Apologies once again for the lack of Monday posts over the past couple of weeks. I am still learning the juggling act which is motherhood. Today’s post is all about the ultimate mother, the Blessed Virgin Mary. Although there are many sights of Marian apparitions throughout the world worthy of pilgrimage, for one week the Holy Mother blessed our home with a pilgrimage of her own. While we hosted her we prayed a rosary and litany in front of her statue as a family every day. This was all in participation of a tradition very near to my husband’s heart.
During his upbringing my husband and several of the men in his family spent their Saturday afternoons processing the Blessed Virgin from one house to another, praying the rosary in front of her with each family as she traveled to a different home every week. This holy work was performed by a group of devout Catholic men known as the Ambassadors of Mary, a group dedicated to promoting devotion to the Blessed Mother. As my husband and his family moved away from their hometown the tradition petered out for a time.

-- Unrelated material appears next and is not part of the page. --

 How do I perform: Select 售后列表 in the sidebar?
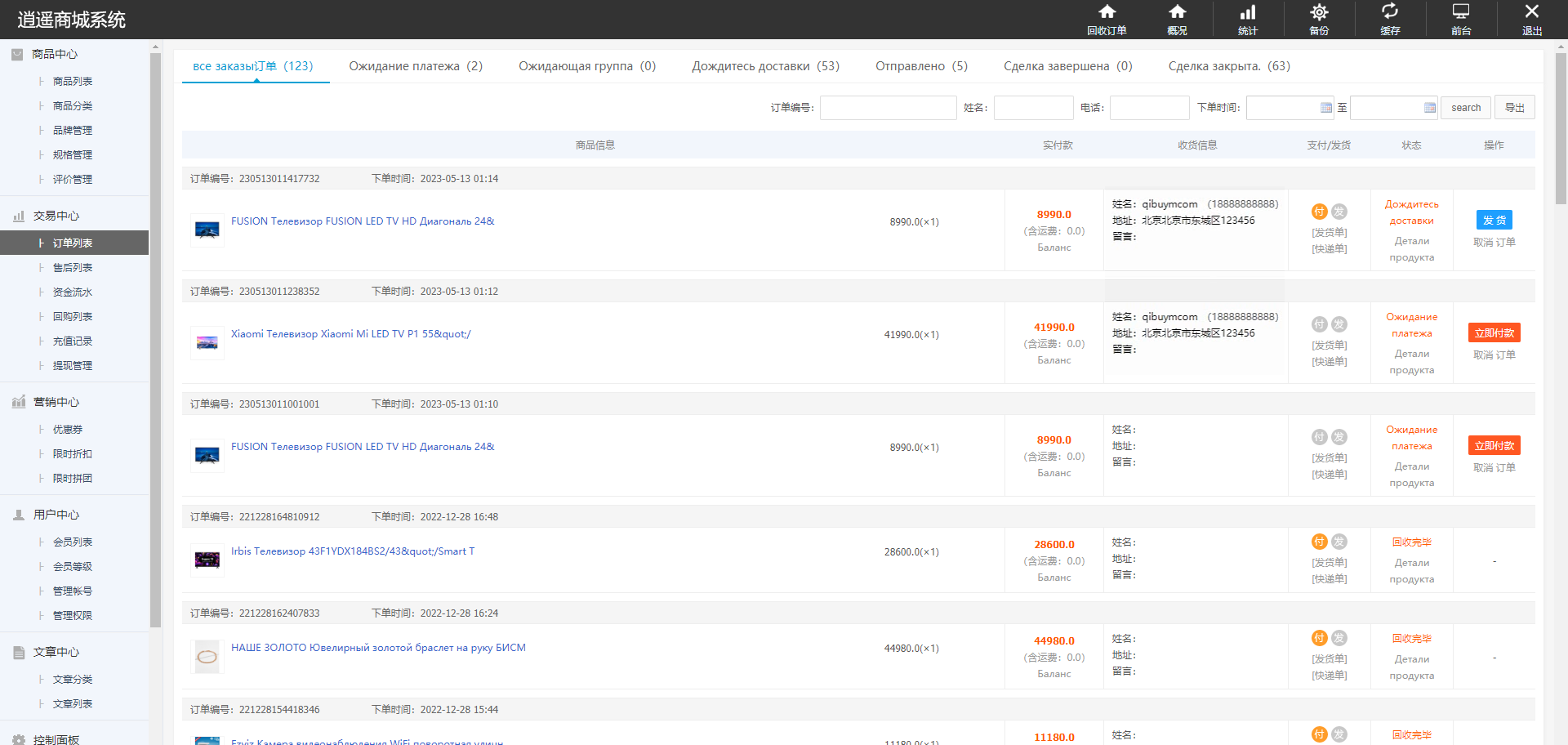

However, we recently watched a documentary, Pray: The Story of Patrick Peyton, which details the life of this incredible priest from Ireland. Of his many accomplishments, Fr. Peyton maintained a special and infectious devotion to the rosary, leading millions in prayer during massive rosary rallies. He is also responsible for the phrase “the family that prays together stays together.” His is a truly inspiring story which is still sure to ignite a fire for the Blessed Mother in the hearts of those who hear it. Such was the case for my husband and I. He immediately set to work coordinating a new Ambassadors of Mary ministry in our home parish.
This was also the week in which I officially became a stay at home mom and it was an especially poignant blessing to welcome the mother of Christ into our home during that transition. Our house was filled with the peace and joy of her motherly intercession. Even our three month old daughter was overcome with awe for the beautiful Blessed Virgin, unable to tear her eyes away from the statue. We look forward to hosting her as often as we can.
They say time flies when you’re having fun. This summer definitely sped by as we welcomed our daughter into our lives and the fun is just beginning. What a beautiful, blessed life.
I spent the entirety of my upbringing hiking and camping with my family. Happily, God blessed me with a husband who is happy to carry on these outdoor traditions with our own family. This summer we did just that and our baby girl got to have her very first campfire.